## Task objective:
Please reproduce word for word the passage of the HAVING-to-WHERE pushdown text between "Nondeterministic collations (introduced" and "representative is 'a')", inclusive.

## Excerpt provided:

Fix HAVING-to-WHERE pushdown with nondeterministic collations

First seen: 2026-03-31 03:41:09+00:00 · Messages: 7 · Participants: 3

Latest Update

2026-05-06 · opus 4.7

Core Problem: Collation-Aware Semantics vs. HAVING-to-WHERE Pushdown

PostgreSQL has a long-standing planner optimization that moves HAVING quals to the WHERE clause when they don't reference any aggregate and don't depend on grouping semantics. This is a meaningful win: WHERE quals are evaluated before grouping, dramatically reducing the number of rows fed into aggregation. The transformation is performed in subquery_planner() / preprocess_grouping_sets() area and has been safe for decades under the assumption that a predicate like x = 'a' produces the same answer regardless of whether it runs pre- or post-grouping.

Nondeterministic collations (introduced in PG12) break that assumption. With a nondeterministic collation, multiple distinct byte sequences can be considered equal. When GROUP BY x uses collation case_insensitive, the rows 'a' and 'A' collapse into a single group represented by one of the two values. A HAVING clause such as x = 'a' COLLATE "C" applied post-grouping tests the single surviving representative; applied pre-grouping (after pushdown to WHERE) it tests each individual row. These give different answers:

SELECT x, count(*) FROM t GROUP BY x HAVING x = 'a' COLLATE "C";
-- Correct (post-group): count=2 for the merged 'a'/'A' group (if representative is 'a')

## Data:
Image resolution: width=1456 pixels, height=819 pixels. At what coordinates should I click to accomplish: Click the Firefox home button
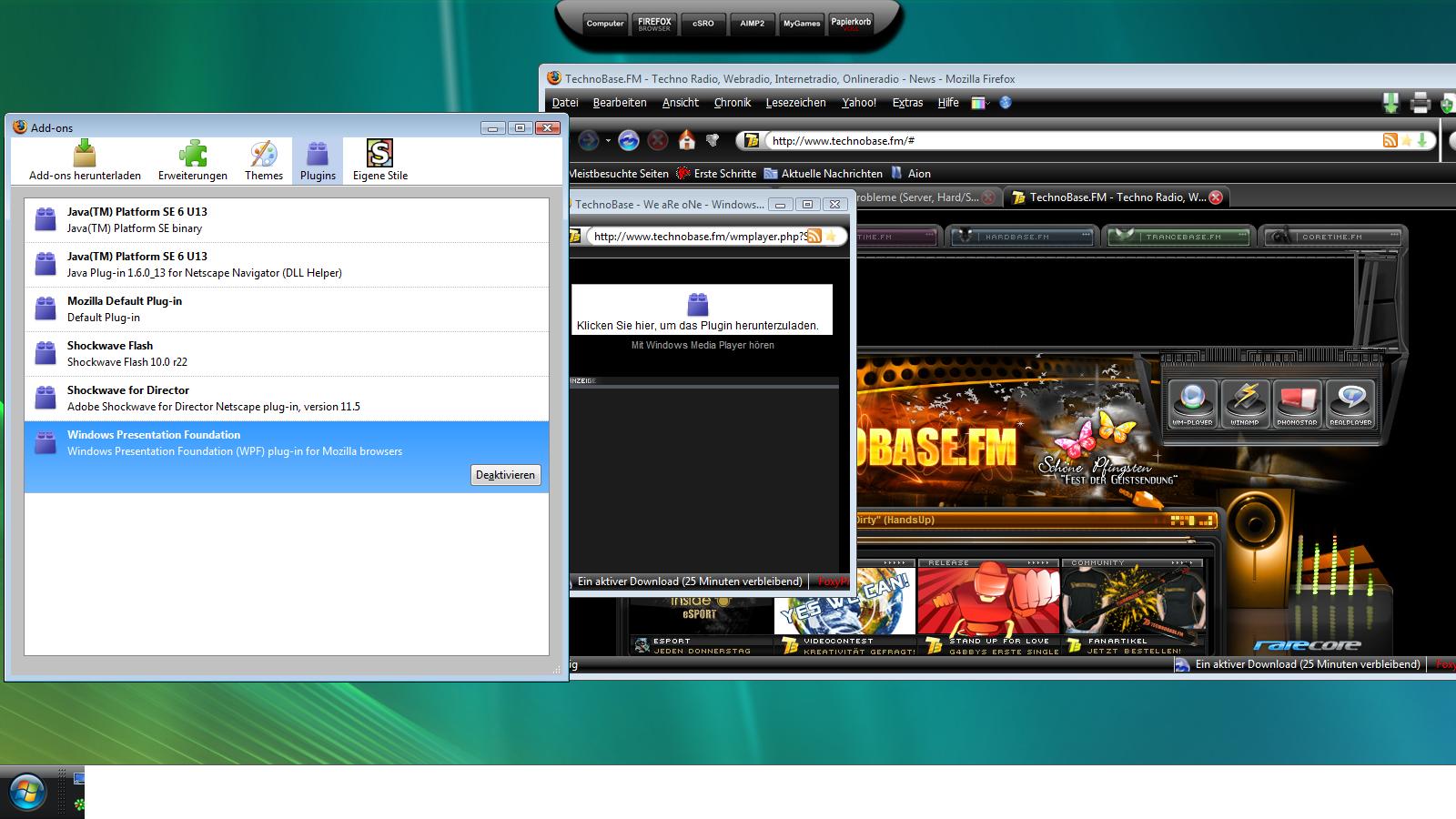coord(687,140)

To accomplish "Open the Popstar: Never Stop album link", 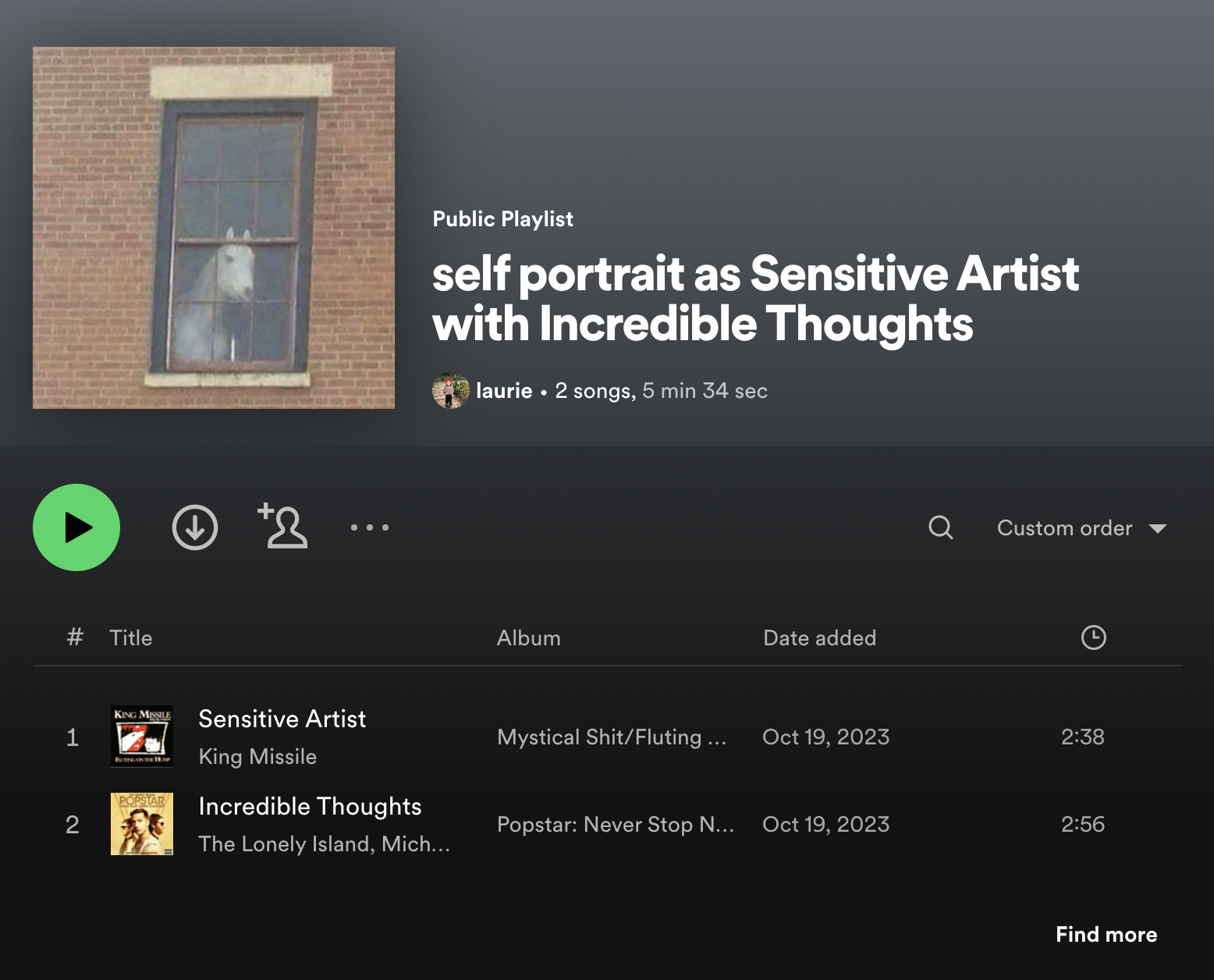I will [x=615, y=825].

## Worked solution:
Nondeterministic collations (introduced in PG12) break that assumption. With a nondeterministic collation, multiple distinct byte sequences can be considered equal. When GROUP BY x uses collation case_insensitive, the rows 'a' and 'A' collapse into a single group represented by one of the two values. A HAVING clause such as x = 'a' COLLATE "C" applied post-grouping tests the single surviving representative; applied pre-grouping (after pushdown to WHERE) it tests each individual row. These give different answers:

SELECT x, count(*) FROM t GROUP BY x HAVING x = 'a' COLLATE "C";
-- Correct (post-group): count=2 for the merged 'a'/'A' group (if representative is 'a')